This is in the fullness of time something we’ll have to evaluate. In our case, we have two fleets that we’re considering revamping and renovating that would put us up to nine fleets. That would certainly take care of us for the next year or two. At that point in time, we’ve got some decisions to make.

Q: When I look at the 3.0 completions, which continue to perform quite well and, Tim, you said it’s something that you’re basically going to evaluate midyear and then determine what to do from that point forward, I’m trying to get a sense of how much flexibility there is in the plan to adjust to a 3.0+. Is it really something that’s more like a 2019 event? I just assume a lot of planning goes into the 2018 budget. So changing to a different completion design on the fly in the middle of the year, you might not be able to push it up too much in the back half of the year even if the results continue to look as strong as they have.

Timothy L. Dove: If you look at it, we’re already prosecuting this plan now. So we should be seeing results beginning probably in the second quarter. So you’re exactly right. Once we decide to pull the trigger, let’s say if we were to add more 3.0+ style wells, really in a lot of cases, that involves acquisition of more sand, more water, making sure it’s on time and in place and we have the right horsepower in place. So it could have some effect clearly on the second half results. It’s just that we want to make sure we have a full set of data to make that decision. But you’re exactly right I think when you say what would be the main focus when we seriously ramped up 3.0+? It would be 2019.

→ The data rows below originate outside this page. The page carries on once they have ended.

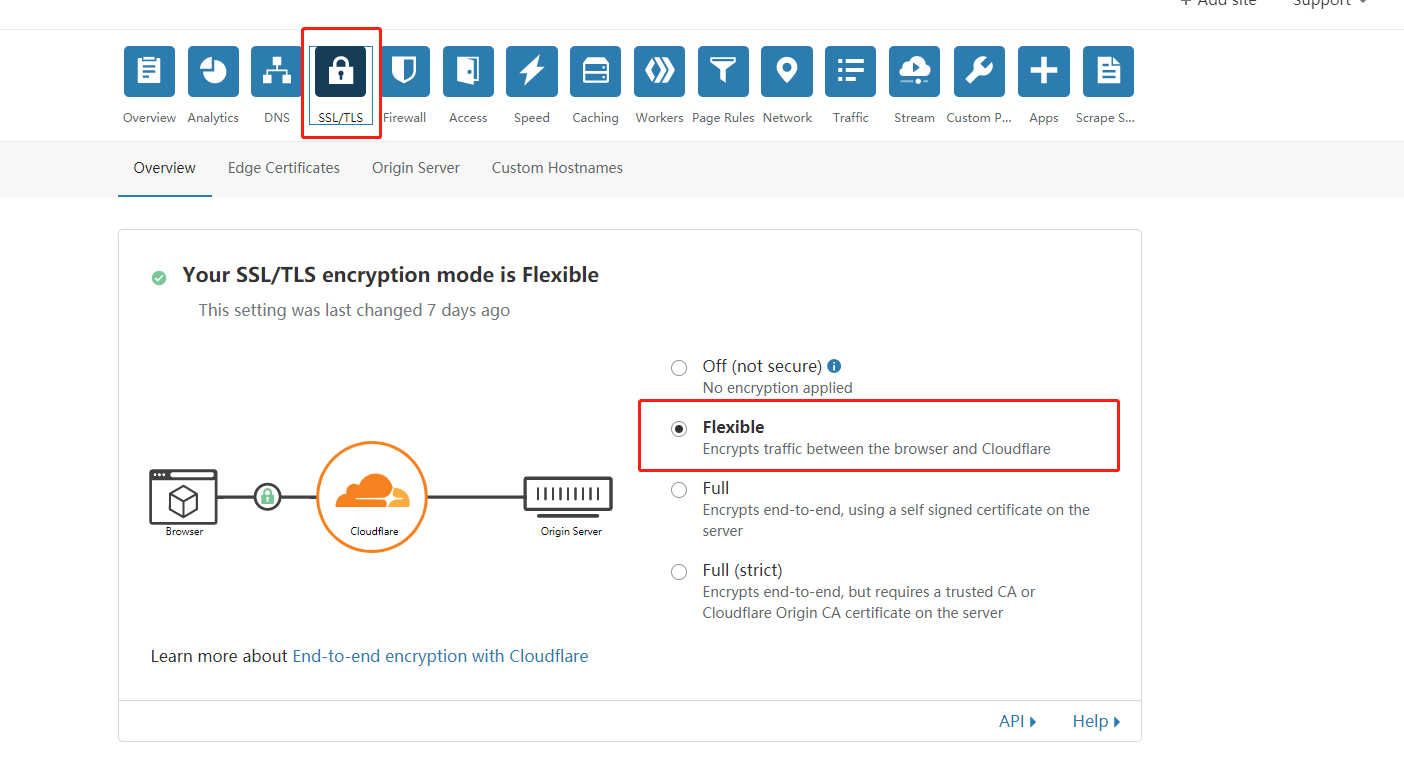
Task: Click the Speed lightning icon
Action: [x=531, y=71]
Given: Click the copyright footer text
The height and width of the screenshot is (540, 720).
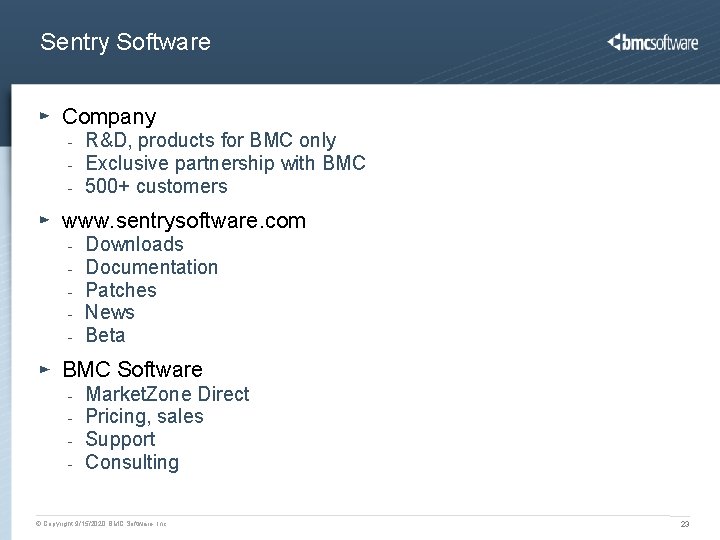Looking at the screenshot, I should pyautogui.click(x=101, y=523).
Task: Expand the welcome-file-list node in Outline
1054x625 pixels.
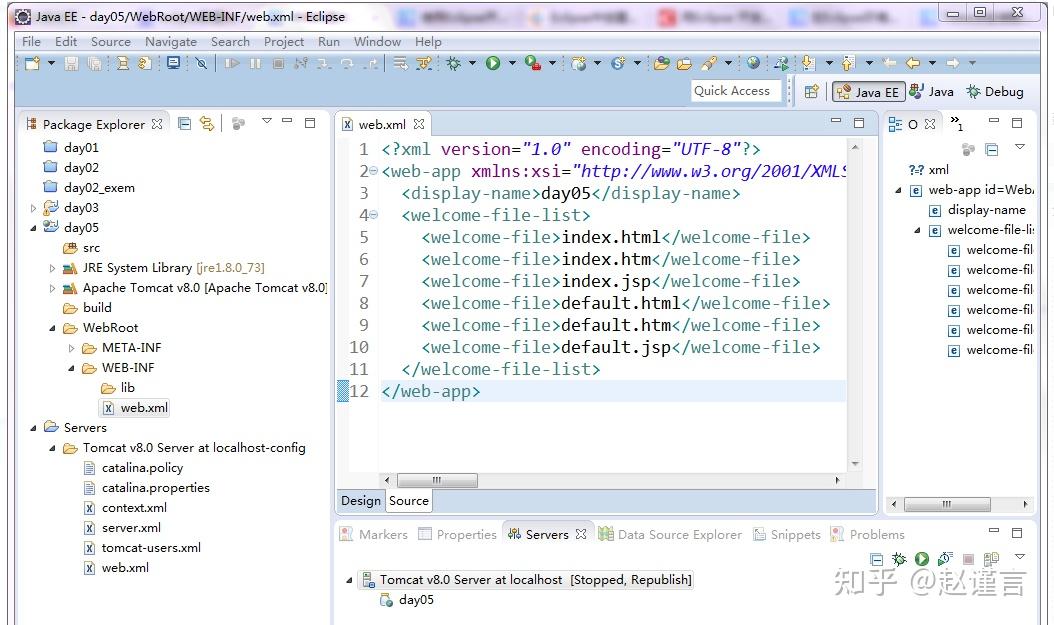Action: coord(916,230)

Q: Can you add more specifics on the advantage that you’re seeing from sourcing sand from local third-party mines versus expanding your Brady mine, and then what do you also see as the risks around that?

Timothy L. Dove: I think first of all, it’s a little bit early days for us. We have signed our first contract. We’ll be taking deliveries of our first Permian dune sand or Western sand probably in April.

Simply said, the advantages of that are associated with its proximity to the field, and in particular the fact that the relative cost of mining that sand simply because it’s sitting on the ground there is substantially less than mining in the Brady area, where we basically have got to blast the sand and crush it. So it’s just simply a matter of cost on the one hand.

The other thing to note is this is in principle mostly 100-mesh or 40-70-mesh sizes, in other words, relatively small grain sand. So we are in the process right now of testing in various pilot projects the finer mesh sands to make sure that we wouldn’t have any degradation of well results. The current feeling internally is this would not be the case. The 40-70 and 100-mesh will work just as well as some of the coarser grades. But that is something we’ve got to be protective about.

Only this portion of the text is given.